Mumbai, July 10: Infosys Technologies today gave the markets the best reason yet to believe that technology shares still have it in them to be money-spinners.
A 28.25 per cent jump in net profit at Rs 278.12 crore, and predictions of rosier numbers ahead, were the high-points of its scorecard for the first quarter of 2003-04. The bright picture beamed today eclipsed the bleak performance forecast dished out three months back.
This robust performance is a reminder that the company remains in good shape to overcome the effects of a profit-squeezing rupee surge and clients’ clamour for lower rates. It is also an acknowledgement that outsourcing holds promise for software services companies.
Officials said forward deals worth $ 250 million have been tied up for the next two quarters to cope with a rising rupee.
Analysts said the performance could lead to a rise in prices of infotech shares, whose valuations have suffered considerably in the recent past. “The shadow might have shortened and the downside will be limited,” an analyst with a leading private sector bank said.
Infosys projected earnings per share (EPS) between Rs 168.20 and Rs 168.50 for financial year ending March 2004, while income from software development services and products is likely to hover around Rs 4483 crore. On a consolidated basis, income could rise to Rs 4496-4568 crore, while the EPS is seen at Rs 169.20-Rs 169.80.

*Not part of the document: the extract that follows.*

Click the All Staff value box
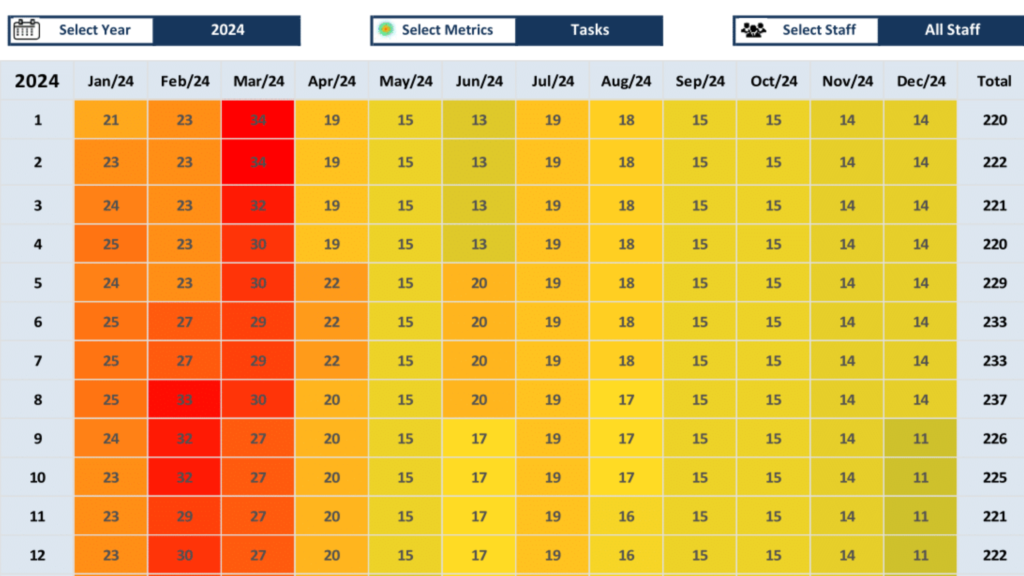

In April, the EPS projected was Rs 161-Rs 163. The consolidated figure, which includes that of its subsidiary Progeon, was pegged at Rs 162-Rs 164. Consolidated income was seen at Rs 4,484 crore-Rs 4,565 crore.
First-quarter income from software development services and products was Rs 1081.98 crore, a 41.51 per cent jump over the corresponding period of the previous year.
Revenues grew, driven by a 9.6 per cent increase in volumes, but the gains were diluted by a price decline of 1.9 per cent. “The strong growth in volumes has exceeded our expectations,” said S. D. Shibulal, member of the board and head, world-wide customer delivery.
“There is renewed interest in offshore outsourcing as global corporations realise its benefits. Business opportunities continue to grow. However, the pricing environment is challenging,” Infosys president and managing director Nandan M. Nilekani said after the results.
Head-count at the company increased to 17,095 at the end of last month compared with 15,356 on March 31.
The markets gave the results a warm reception: the share zoomed to a three-month high at Rs 3,614.50 in a gain of Rs 358.80. Three months back, when it gave investors a profit fright, it descended into a funk, as did other infotech majors that came out with bleak confessions.
All that changed today however, when Infosys’ market cap swelled to Rs 23,939 crore from Rs 21,562 crore on Wednesday. The combined value of all shares in the BSE tech index gained a whopping Rs 3816 crore. The market cap of BSE Teck Index was Rs 48,988 crore, up from Rs 45172 crore.